Work request – Repeat every entry in the listing below, exactly.

+-------+

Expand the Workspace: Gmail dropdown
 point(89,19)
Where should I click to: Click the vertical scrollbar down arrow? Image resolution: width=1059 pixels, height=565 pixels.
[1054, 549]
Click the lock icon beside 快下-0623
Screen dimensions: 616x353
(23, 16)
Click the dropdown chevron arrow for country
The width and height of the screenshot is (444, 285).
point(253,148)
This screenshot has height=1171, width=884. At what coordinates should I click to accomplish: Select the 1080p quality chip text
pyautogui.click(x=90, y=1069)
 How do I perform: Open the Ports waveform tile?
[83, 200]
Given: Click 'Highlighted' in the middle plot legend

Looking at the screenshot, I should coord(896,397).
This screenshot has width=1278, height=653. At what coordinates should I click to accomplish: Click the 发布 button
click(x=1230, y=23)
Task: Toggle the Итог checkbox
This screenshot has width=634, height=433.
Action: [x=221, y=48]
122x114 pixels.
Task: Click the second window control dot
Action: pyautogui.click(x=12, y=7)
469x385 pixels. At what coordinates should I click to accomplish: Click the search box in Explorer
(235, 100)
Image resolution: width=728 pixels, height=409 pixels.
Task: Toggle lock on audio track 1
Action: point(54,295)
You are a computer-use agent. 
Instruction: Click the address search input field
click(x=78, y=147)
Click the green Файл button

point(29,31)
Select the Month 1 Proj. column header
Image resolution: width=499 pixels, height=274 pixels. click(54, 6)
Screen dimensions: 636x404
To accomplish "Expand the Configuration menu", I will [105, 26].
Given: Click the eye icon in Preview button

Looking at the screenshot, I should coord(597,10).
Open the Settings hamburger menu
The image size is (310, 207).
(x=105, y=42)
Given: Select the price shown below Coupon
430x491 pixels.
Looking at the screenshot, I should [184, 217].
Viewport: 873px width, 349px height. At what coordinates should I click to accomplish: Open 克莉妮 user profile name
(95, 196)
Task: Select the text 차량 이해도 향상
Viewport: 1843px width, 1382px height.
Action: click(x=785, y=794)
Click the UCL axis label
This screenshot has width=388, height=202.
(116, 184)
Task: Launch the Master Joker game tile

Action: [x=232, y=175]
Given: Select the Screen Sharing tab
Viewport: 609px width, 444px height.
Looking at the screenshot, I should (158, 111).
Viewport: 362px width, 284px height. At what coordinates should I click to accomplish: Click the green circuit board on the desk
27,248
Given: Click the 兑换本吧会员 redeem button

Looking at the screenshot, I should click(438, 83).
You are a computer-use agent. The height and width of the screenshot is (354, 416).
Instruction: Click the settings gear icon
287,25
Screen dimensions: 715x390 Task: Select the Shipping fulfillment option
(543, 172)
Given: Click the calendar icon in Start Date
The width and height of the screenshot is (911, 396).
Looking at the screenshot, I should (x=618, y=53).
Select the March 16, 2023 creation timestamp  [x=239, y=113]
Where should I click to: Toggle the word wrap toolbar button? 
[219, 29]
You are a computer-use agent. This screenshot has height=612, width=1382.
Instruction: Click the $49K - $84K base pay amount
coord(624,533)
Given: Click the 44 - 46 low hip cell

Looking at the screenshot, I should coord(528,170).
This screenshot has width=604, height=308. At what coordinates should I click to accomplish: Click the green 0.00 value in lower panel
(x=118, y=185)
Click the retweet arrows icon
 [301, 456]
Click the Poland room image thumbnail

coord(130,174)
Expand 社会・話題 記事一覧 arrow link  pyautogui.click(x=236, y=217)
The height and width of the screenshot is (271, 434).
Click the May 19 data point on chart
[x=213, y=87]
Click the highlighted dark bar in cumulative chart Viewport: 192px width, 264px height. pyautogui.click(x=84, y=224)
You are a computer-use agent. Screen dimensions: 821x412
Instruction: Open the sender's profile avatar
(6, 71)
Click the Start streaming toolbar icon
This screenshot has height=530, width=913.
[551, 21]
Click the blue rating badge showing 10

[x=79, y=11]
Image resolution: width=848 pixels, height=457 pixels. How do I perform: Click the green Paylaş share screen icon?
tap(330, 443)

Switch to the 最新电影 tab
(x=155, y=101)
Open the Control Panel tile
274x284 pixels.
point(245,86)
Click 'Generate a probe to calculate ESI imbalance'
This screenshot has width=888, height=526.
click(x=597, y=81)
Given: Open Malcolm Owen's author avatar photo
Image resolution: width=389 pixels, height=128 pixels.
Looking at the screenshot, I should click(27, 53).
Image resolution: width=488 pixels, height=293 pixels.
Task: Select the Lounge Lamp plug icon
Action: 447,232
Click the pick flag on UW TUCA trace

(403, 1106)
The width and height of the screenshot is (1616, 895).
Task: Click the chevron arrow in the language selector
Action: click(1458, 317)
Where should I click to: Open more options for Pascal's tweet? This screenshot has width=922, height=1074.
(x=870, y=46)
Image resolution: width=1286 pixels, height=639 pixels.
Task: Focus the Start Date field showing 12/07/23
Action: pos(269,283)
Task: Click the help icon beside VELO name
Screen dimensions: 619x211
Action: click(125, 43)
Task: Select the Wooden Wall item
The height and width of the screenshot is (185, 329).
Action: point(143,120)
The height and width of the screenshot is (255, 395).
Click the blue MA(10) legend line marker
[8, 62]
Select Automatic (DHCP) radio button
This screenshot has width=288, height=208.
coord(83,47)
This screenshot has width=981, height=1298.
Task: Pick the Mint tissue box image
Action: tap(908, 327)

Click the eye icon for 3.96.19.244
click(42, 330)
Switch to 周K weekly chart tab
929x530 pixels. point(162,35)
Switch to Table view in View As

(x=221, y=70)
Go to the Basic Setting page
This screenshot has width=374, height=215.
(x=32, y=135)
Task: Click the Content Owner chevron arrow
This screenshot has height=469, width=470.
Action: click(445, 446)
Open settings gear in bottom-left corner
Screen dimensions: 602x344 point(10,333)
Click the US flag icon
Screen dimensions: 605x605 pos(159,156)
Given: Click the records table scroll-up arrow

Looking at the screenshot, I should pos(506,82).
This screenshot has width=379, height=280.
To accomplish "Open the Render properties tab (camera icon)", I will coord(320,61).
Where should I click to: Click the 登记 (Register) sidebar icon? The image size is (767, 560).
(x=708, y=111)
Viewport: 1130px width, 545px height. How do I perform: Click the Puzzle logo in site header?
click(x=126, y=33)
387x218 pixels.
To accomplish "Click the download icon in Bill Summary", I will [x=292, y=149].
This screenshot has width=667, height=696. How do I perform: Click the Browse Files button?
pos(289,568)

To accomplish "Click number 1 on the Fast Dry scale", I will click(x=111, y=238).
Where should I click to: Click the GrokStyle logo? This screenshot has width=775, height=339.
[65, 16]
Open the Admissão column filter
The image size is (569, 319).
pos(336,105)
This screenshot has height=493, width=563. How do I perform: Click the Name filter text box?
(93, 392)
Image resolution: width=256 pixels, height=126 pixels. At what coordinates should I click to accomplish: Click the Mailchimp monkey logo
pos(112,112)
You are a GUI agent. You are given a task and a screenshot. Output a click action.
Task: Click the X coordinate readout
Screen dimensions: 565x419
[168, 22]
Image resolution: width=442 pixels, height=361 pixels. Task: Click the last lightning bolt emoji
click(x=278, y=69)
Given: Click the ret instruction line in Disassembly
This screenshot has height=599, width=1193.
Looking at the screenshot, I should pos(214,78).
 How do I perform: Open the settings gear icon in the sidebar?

+-------+

Result of the task –
Expand the Workspace: Gmail dropdown
 point(89,19)
Where should I click to: Click the vertical scrollbar down arrow? Image resolution: width=1059 pixels, height=565 pixels.
[1054, 549]
Click the lock icon beside 快下-0623
Screen dimensions: 616x353
(23, 16)
Click the dropdown chevron arrow for country
The width and height of the screenshot is (444, 285).
point(253,148)
This screenshot has height=1171, width=884. At what coordinates should I click to accomplish: Select the 1080p quality chip text
pyautogui.click(x=90, y=1069)
 How do I perform: Open the Ports waveform tile?
[83, 200]
Given: Click 'Highlighted' in the middle plot legend

Looking at the screenshot, I should coord(896,397).
This screenshot has width=1278, height=653. At what coordinates should I click to accomplish: Click the 发布 button
click(x=1230, y=23)
Task: Toggle the Итог checkbox
This screenshot has width=634, height=433.
Action: [x=221, y=48]
122x114 pixels.
Task: Click the second window control dot
Action: pyautogui.click(x=12, y=7)
469x385 pixels. At what coordinates should I click to accomplish: Click the search box in Explorer
(235, 100)
Image resolution: width=728 pixels, height=409 pixels.
Task: Toggle lock on audio track 1
Action: point(54,295)
You are a computer-use agent. 
Instruction: Click the address search input field
click(x=78, y=147)
Click the green Файл button

point(29,31)
Select the Month 1 Proj. column header
Image resolution: width=499 pixels, height=274 pixels. click(54, 6)
Screen dimensions: 636x404
To accomplish "Expand the Configuration menu", I will [105, 26].
Given: Click the eye icon in Preview button

Looking at the screenshot, I should coord(597,10).
Open the Settings hamburger menu
The image size is (310, 207).
(x=105, y=42)
Given: Select the price shown below Coupon
430x491 pixels.
Looking at the screenshot, I should [184, 217].
Viewport: 873px width, 349px height. At what coordinates should I click to accomplish: Open 克莉妮 user profile name
(95, 196)
Task: Select the text 차량 이해도 향상
Viewport: 1843px width, 1382px height.
Action: click(x=785, y=794)
Click the UCL axis label
This screenshot has width=388, height=202.
(116, 184)
Task: Launch the Master Joker game tile

Action: [x=232, y=175]
Given: Select the Screen Sharing tab
Viewport: 609px width, 444px height.
Looking at the screenshot, I should (158, 111).
Viewport: 362px width, 284px height. At what coordinates should I click to accomplish: Click the green circuit board on the desk
27,248
Given: Click the 兑换本吧会员 redeem button

Looking at the screenshot, I should click(438, 83).
You are a computer-use agent. The height and width of the screenshot is (354, 416).
Instruction: Click the settings gear icon
287,25
Screen dimensions: 715x390 Task: Select the Shipping fulfillment option
(543, 172)
Given: Click the calendar icon in Start Date
The width and height of the screenshot is (911, 396).
Looking at the screenshot, I should (x=618, y=53).
Select the March 16, 2023 creation timestamp  [x=239, y=113]
Where should I click to: Toggle the word wrap toolbar button? 
[219, 29]
You are a computer-use agent. This screenshot has height=612, width=1382.
Instruction: Click the $49K - $84K base pay amount
coord(624,533)
Given: Click the 44 - 46 low hip cell

Looking at the screenshot, I should coord(528,170).
This screenshot has width=604, height=308. At what coordinates should I click to accomplish: Click the green 0.00 value in lower panel
(x=118, y=185)
Click the retweet arrows icon
 [301, 456]
Click the Poland room image thumbnail

coord(130,174)
Expand 社会・話題 記事一覧 arrow link  pyautogui.click(x=236, y=217)
The height and width of the screenshot is (271, 434).
Click the May 19 data point on chart
[x=213, y=87]
Click the highlighted dark bar in cumulative chart Viewport: 192px width, 264px height. pyautogui.click(x=84, y=224)
You are a computer-use agent. Screen dimensions: 821x412
Instruction: Open the sender's profile avatar
(6, 71)
Click the Start streaming toolbar icon
This screenshot has height=530, width=913.
[551, 21]
Click the blue rating badge showing 10

[x=79, y=11]
Image resolution: width=848 pixels, height=457 pixels. How do I perform: Click the green Paylaş share screen icon?
tap(330, 443)

Switch to the 最新电影 tab
(x=155, y=101)
Open the Control Panel tile
274x284 pixels.
point(245,86)
Click 'Generate a probe to calculate ESI imbalance'
This screenshot has width=888, height=526.
click(x=597, y=81)
Given: Open Malcolm Owen's author avatar photo
Image resolution: width=389 pixels, height=128 pixels.
Looking at the screenshot, I should click(27, 53).
Image resolution: width=488 pixels, height=293 pixels.
Task: Select the Lounge Lamp plug icon
Action: 447,232
Click the pick flag on UW TUCA trace

(403, 1106)
The width and height of the screenshot is (1616, 895).
Task: Click the chevron arrow in the language selector
Action: click(1458, 317)
Where should I click to: Open more options for Pascal's tweet? This screenshot has width=922, height=1074.
(x=870, y=46)
Image resolution: width=1286 pixels, height=639 pixels.
Task: Focus the Start Date field showing 12/07/23
Action: pos(269,283)
Task: Click the help icon beside VELO name
Screen dimensions: 619x211
Action: click(125, 43)
Task: Select the Wooden Wall item
The height and width of the screenshot is (185, 329).
Action: point(143,120)
The height and width of the screenshot is (255, 395).
Click the blue MA(10) legend line marker
[8, 62]
Select Automatic (DHCP) radio button
This screenshot has width=288, height=208.
coord(83,47)
This screenshot has width=981, height=1298.
Task: Pick the Mint tissue box image
Action: tap(908, 327)

Click the eye icon for 3.96.19.244
click(42, 330)
Switch to 周K weekly chart tab
929x530 pixels. point(162,35)
Switch to Table view in View As

(x=221, y=70)
Go to the Basic Setting page
This screenshot has width=374, height=215.
(x=32, y=135)
Task: Click the Content Owner chevron arrow
This screenshot has height=469, width=470.
Action: click(445, 446)
Open settings gear in bottom-left corner
Screen dimensions: 602x344 point(10,333)
Click the US flag icon
Screen dimensions: 605x605 pos(159,156)
Given: Click the records table scroll-up arrow

Looking at the screenshot, I should pos(506,82).
This screenshot has width=379, height=280.
To accomplish "Open the Render properties tab (camera icon)", I will coord(320,61).
Where should I click to: Click the 登记 (Register) sidebar icon? The image size is (767, 560).
(x=708, y=111)
Viewport: 1130px width, 545px height. How do I perform: Click the Puzzle logo in site header?
click(x=126, y=33)
387x218 pixels.
To accomplish "Click the download icon in Bill Summary", I will [x=292, y=149].
This screenshot has width=667, height=696. How do I perform: Click the Browse Files button?
pos(289,568)

To accomplish "Click number 1 on the Fast Dry scale", I will click(x=111, y=238).
Where should I click to: Click the GrokStyle logo? This screenshot has width=775, height=339.
[65, 16]
Open the Admissão column filter
The image size is (569, 319).
pos(336,105)
This screenshot has height=493, width=563. How do I perform: Click the Name filter text box?
(93, 392)
Image resolution: width=256 pixels, height=126 pixels. At what coordinates should I click to accomplish: Click the Mailchimp monkey logo
pos(112,112)
You are a GUI agent. You are given a task and a screenshot. Output a click action.
Task: Click the X coordinate readout
Screen dimensions: 565x419
[168, 22]
Image resolution: width=442 pixels, height=361 pixels. Task: Click the last lightning bolt emoji
click(x=278, y=69)
Given: Click the ret instruction line in Disassembly
This screenshot has height=599, width=1193.
Looking at the screenshot, I should pos(214,78).
 How do I perform: Open the settings gear icon in the sidebar?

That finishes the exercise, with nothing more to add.